* **Listing**
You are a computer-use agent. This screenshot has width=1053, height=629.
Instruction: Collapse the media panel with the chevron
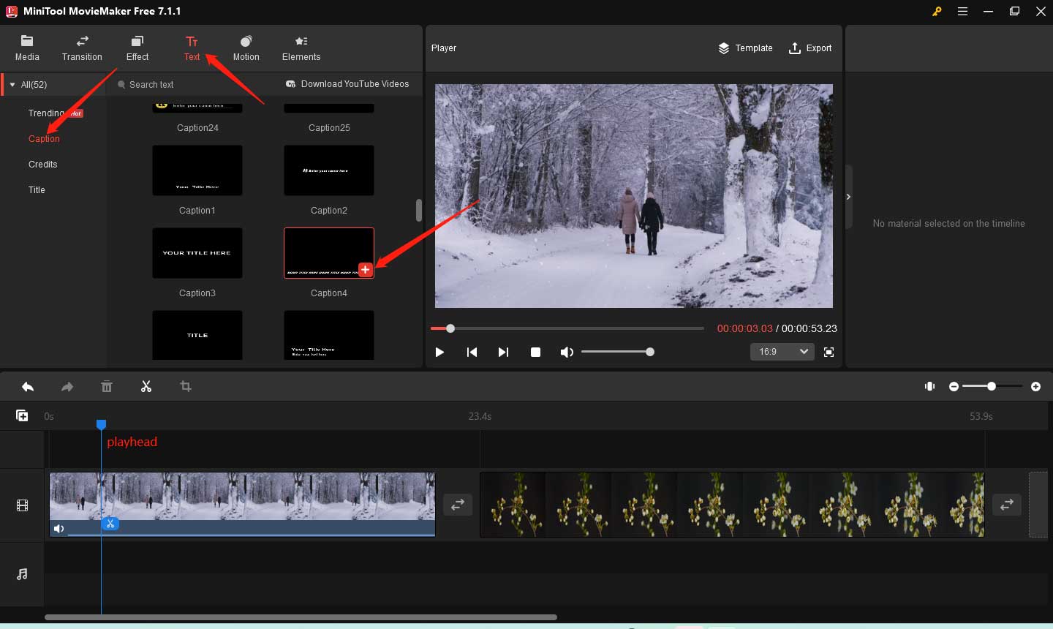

==

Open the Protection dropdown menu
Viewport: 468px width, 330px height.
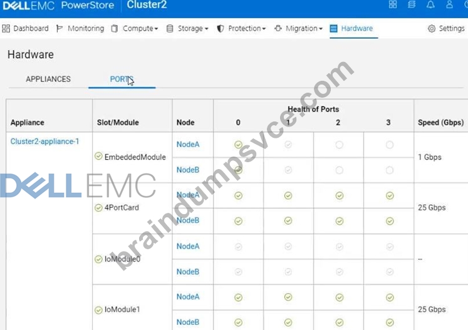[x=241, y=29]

* * *

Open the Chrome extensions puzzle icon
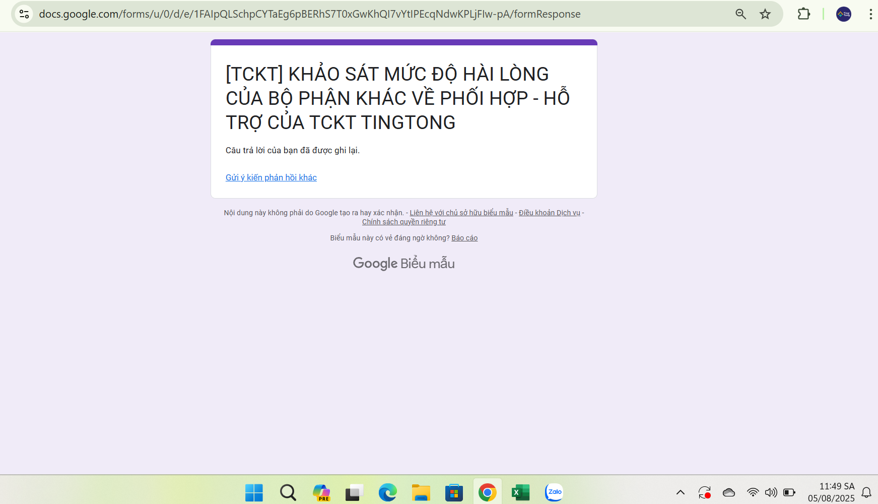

* **Exercise description**
Please format the stretch of the records from the line containing "Open the Protection dropdown menu" through the line containing "[x=241, y=29]" as a Markdown table with the columns Row and Record line, skipping blank lines. Leave the pictures out.

* **Result for this exercise**
| Row | Record line |
|---|---|
| 1 | Open the Protection dropdown menu |
| 2 | Viewport: 468px width, 330px height. |
| 3 | [x=241, y=29] |